| Exercise goal |
All the data that follows should be repeated exactly, without a single picture.

| Dataset |
-- -- --
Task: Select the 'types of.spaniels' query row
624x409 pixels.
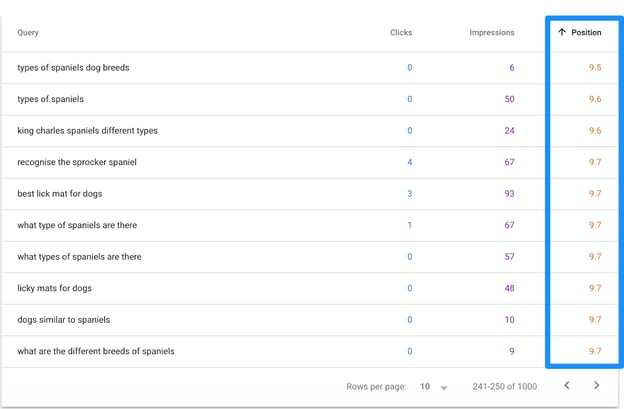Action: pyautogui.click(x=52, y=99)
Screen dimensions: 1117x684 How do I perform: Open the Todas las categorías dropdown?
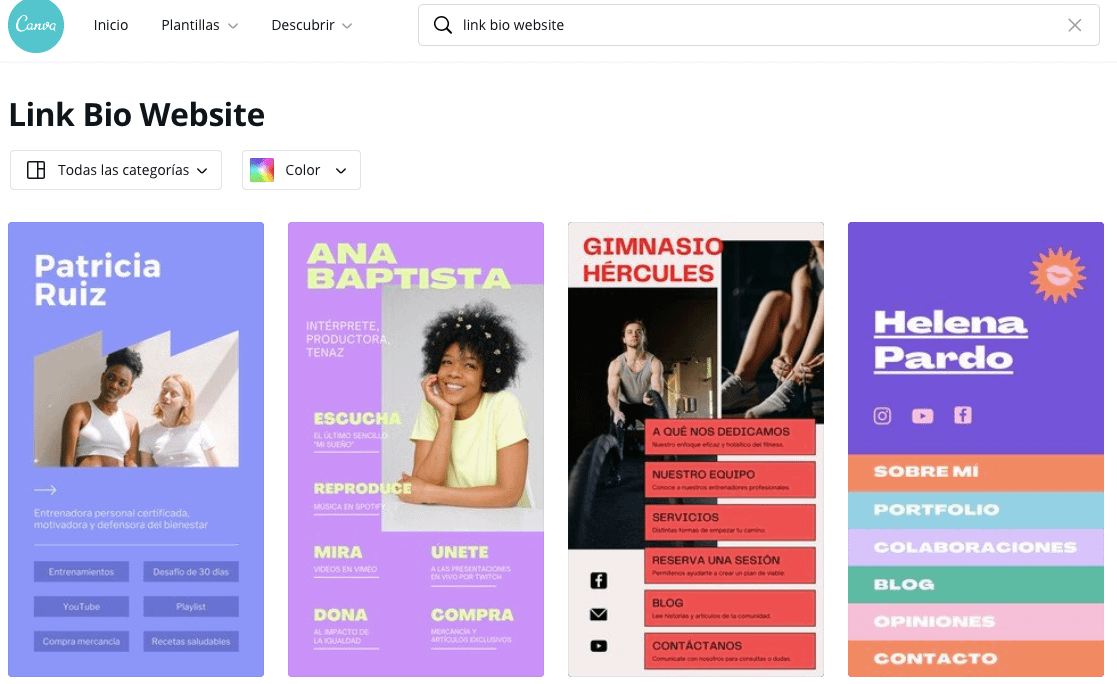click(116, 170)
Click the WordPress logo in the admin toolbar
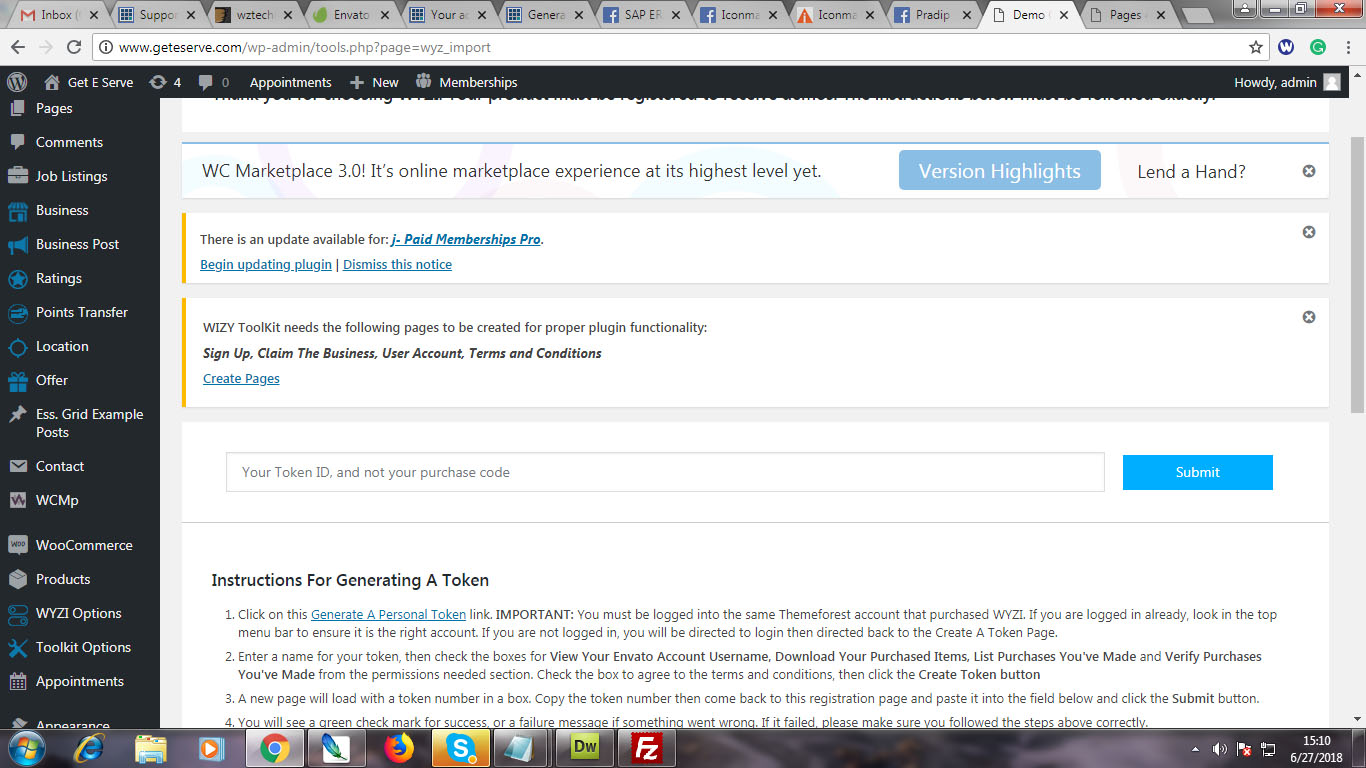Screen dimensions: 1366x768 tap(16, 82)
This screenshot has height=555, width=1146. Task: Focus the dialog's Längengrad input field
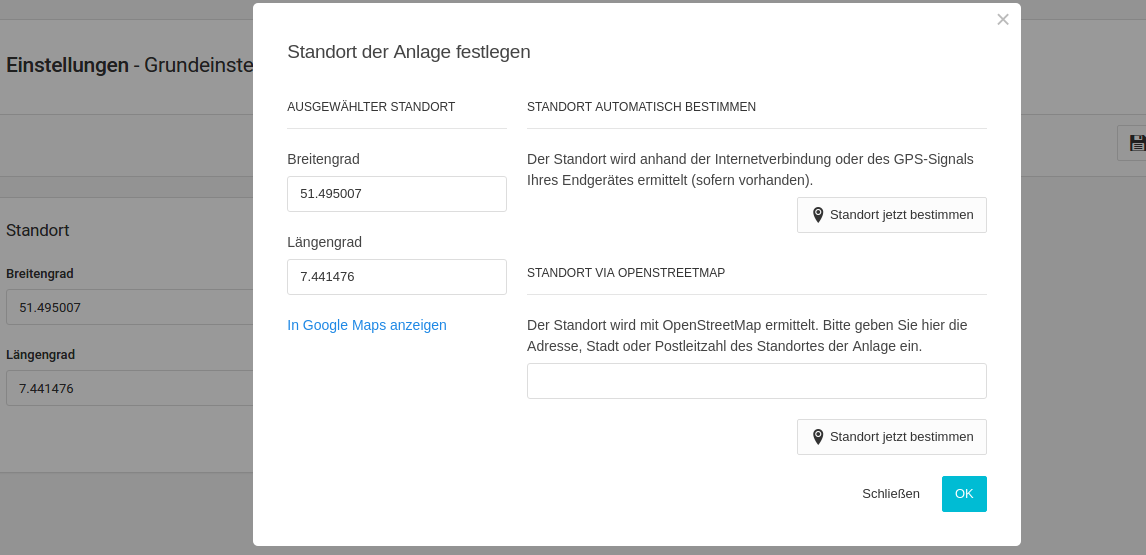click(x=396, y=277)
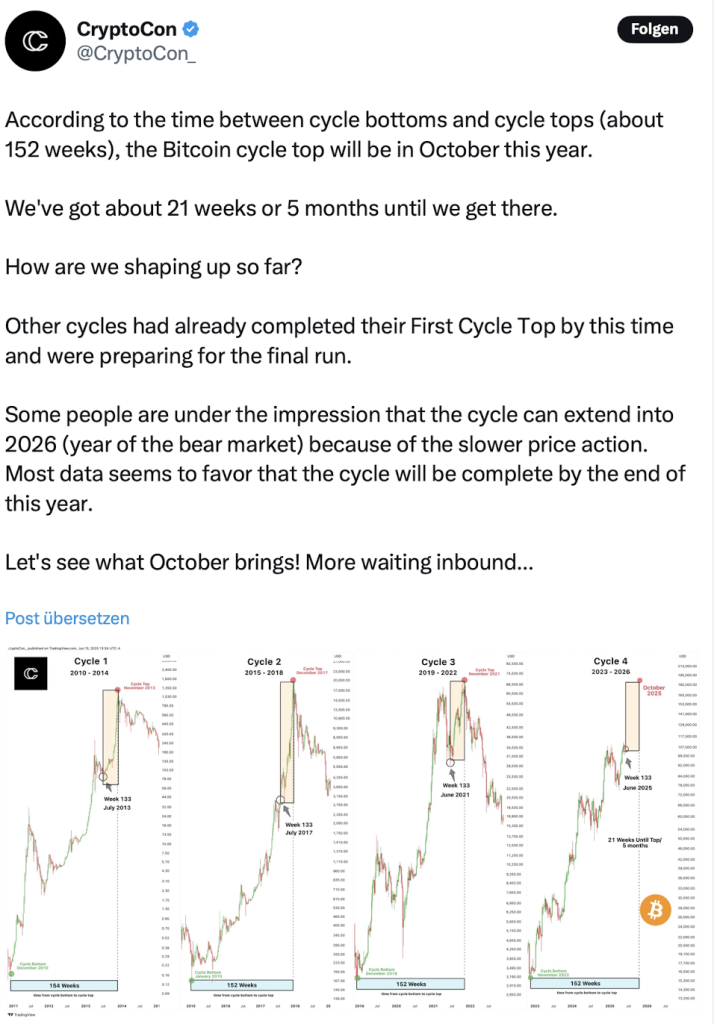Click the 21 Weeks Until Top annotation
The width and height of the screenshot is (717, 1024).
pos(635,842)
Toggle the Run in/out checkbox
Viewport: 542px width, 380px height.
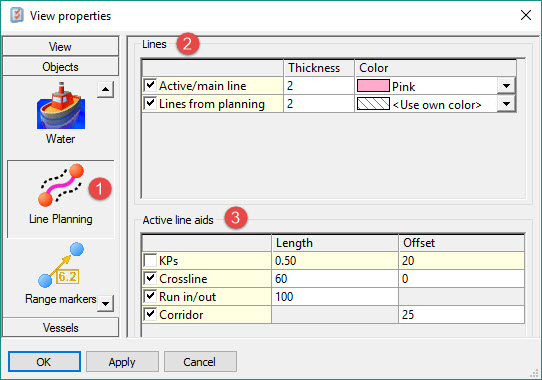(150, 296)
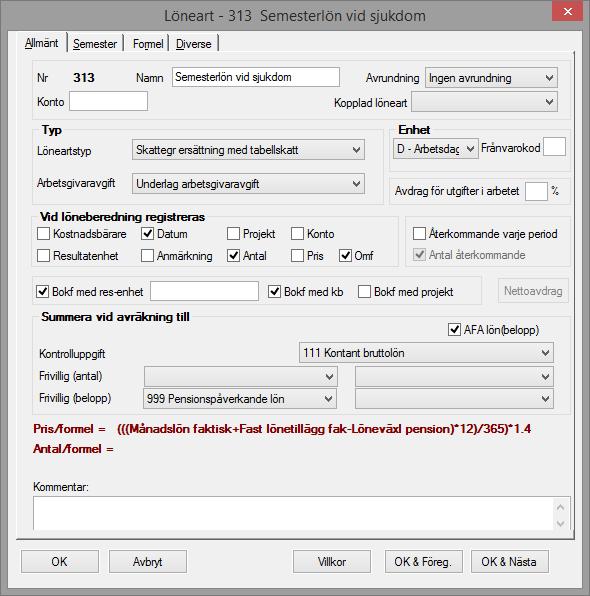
-- -- --
| Exercise response |
Task: Select the 'types of.spaniels' query row
624x409 pixels.
Action: pyautogui.click(x=52, y=99)
Screen dimensions: 1117x684 How do I perform: Open the Todas las categorías dropdown?
click(116, 170)
Click the WordPress logo in the admin toolbar
Screen dimensions: 1366x768 tap(16, 82)
This screenshot has height=555, width=1146. Task: Focus the dialog's Längengrad input field
click(x=396, y=277)
Click the 21 Weeks Until Top annotation
The width and height of the screenshot is (717, 1024).
pos(635,842)
Toggle the Run in/out checkbox
Viewport: 542px width, 380px height.
(150, 296)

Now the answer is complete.